Start of Block

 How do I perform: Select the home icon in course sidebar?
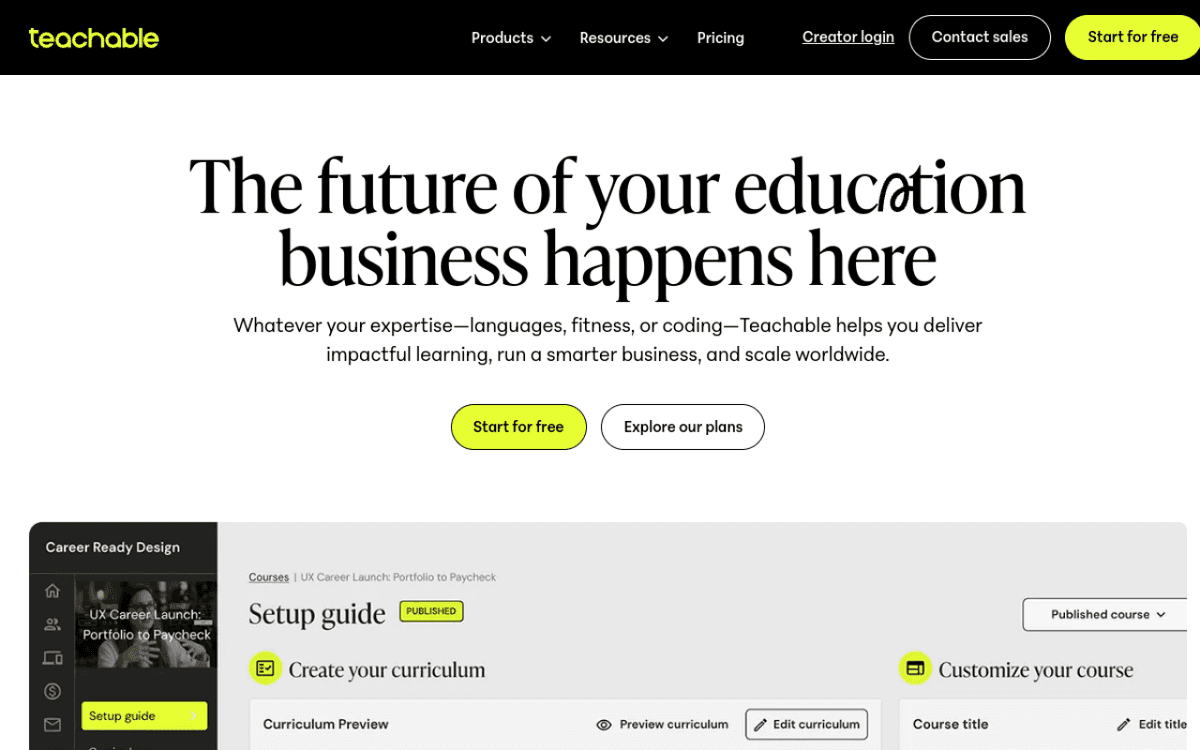click(52, 591)
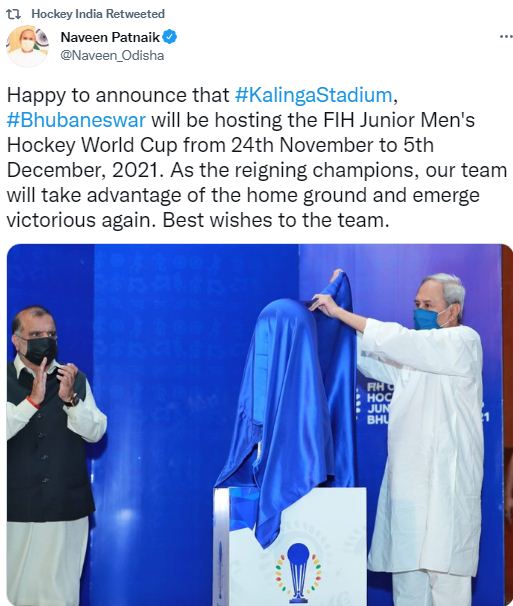This screenshot has width=513, height=606.
Task: Click the FIH Hockey Junior banner text
Action: tap(379, 403)
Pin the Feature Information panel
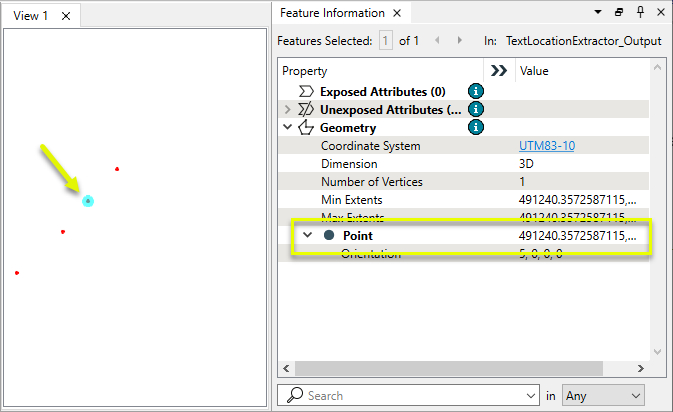Viewport: 673px width, 412px height. [640, 12]
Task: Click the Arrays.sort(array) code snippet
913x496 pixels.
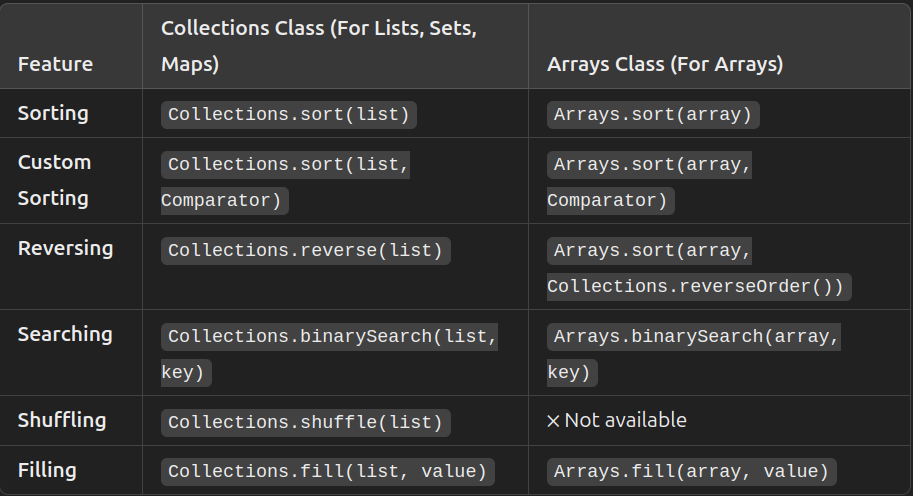Action: point(652,114)
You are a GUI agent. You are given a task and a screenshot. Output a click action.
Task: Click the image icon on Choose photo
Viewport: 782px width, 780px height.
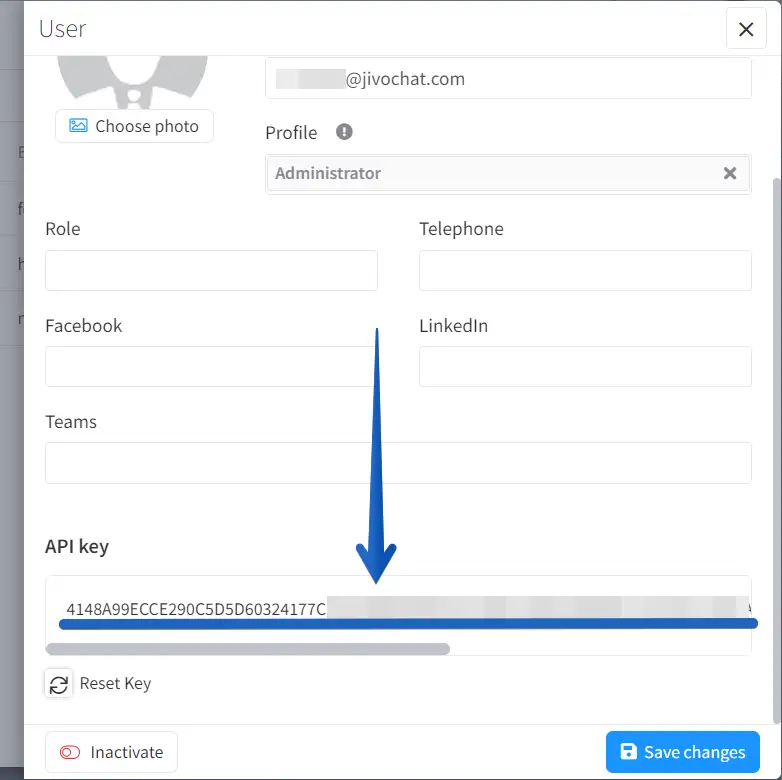click(x=78, y=126)
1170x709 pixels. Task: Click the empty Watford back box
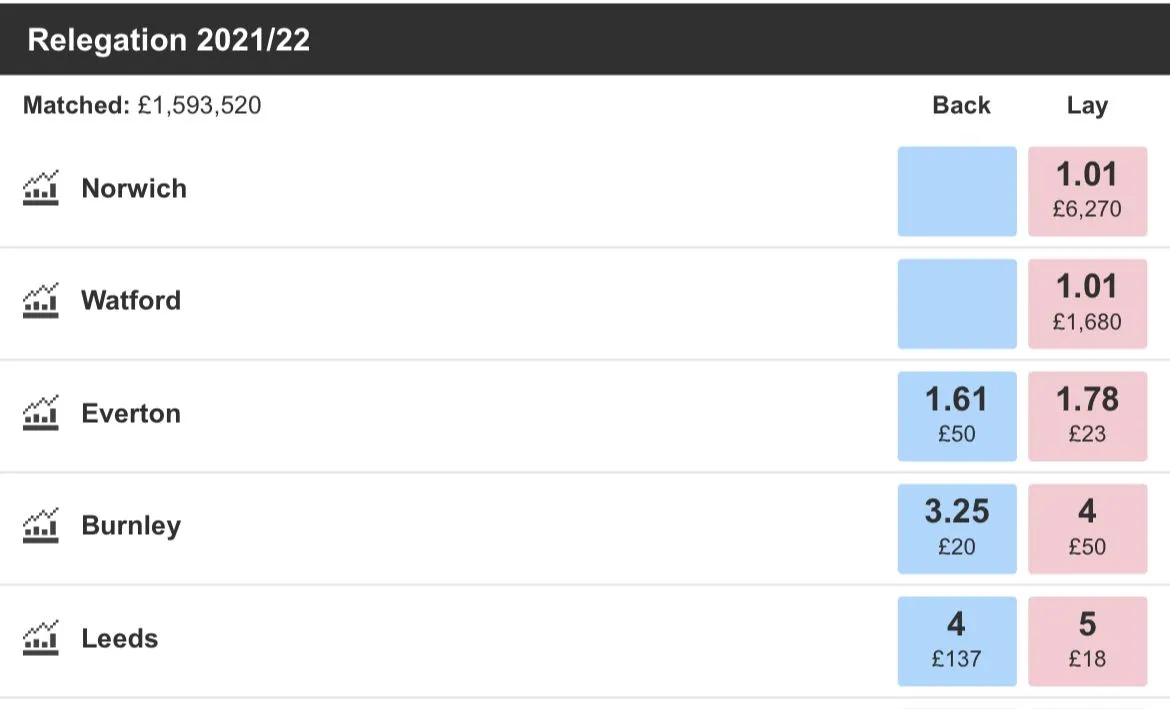957,303
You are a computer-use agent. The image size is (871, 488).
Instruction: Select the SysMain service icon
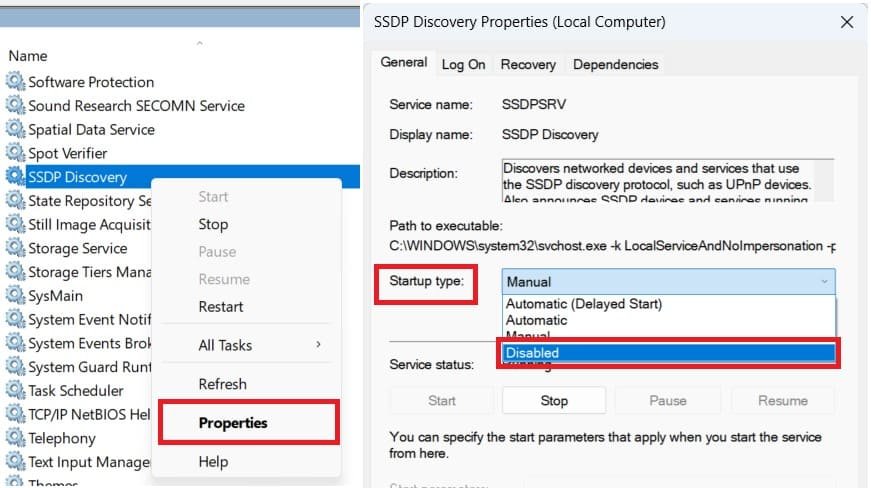pos(15,296)
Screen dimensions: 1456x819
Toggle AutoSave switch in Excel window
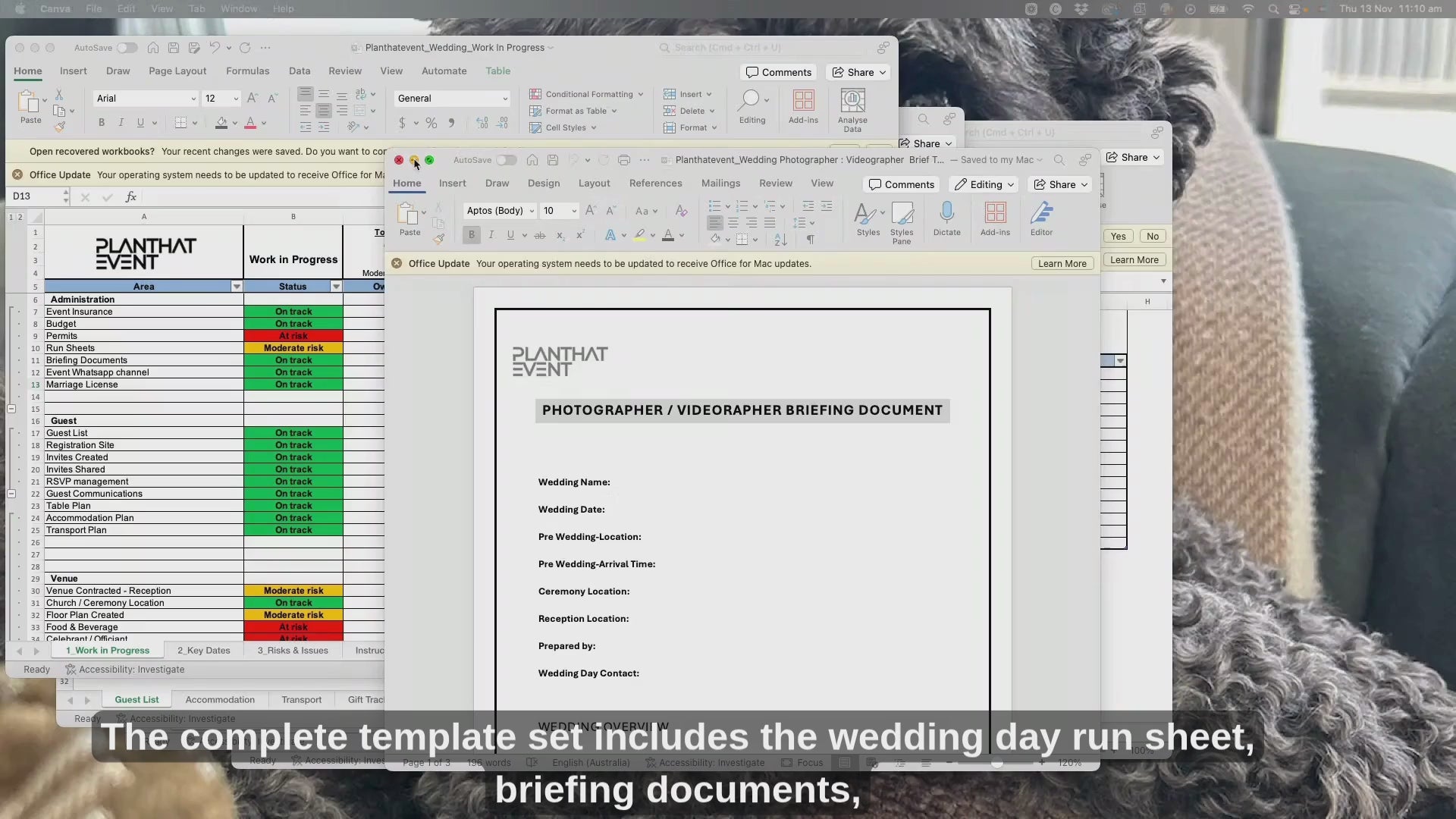pos(127,48)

End of Block

HOW TO COMPLETE THIS TASK:
A precise repetition of every entry, free of pictures, is the expected answer.

RESULT OF THIS TASK:
 How do I perform: Select the home icon in course sidebar?
click(52, 591)
This screenshot has width=513, height=606.
Task: Click the FIH Hockey Junior banner text
Action: tap(379, 403)
Pin the Feature Information panel
Viewport: 673px width, 412px height. [640, 12]
Task: Click the Arrays.sort(array) code snippet
913x496 pixels.
Action: point(652,114)
You are a GUI agent. You are given a task and a screenshot. Output a click action.
Task: Click the image icon on Choose photo
Viewport: 782px width, 780px height.
click(x=78, y=126)
1170x709 pixels. Task: Click the empty Watford back box
957,303
You are a computer-use agent. The image size is (871, 488).
Instruction: Select the SysMain service icon
pos(15,296)
Screen dimensions: 1456x819
Toggle AutoSave switch in Excel window
pos(127,48)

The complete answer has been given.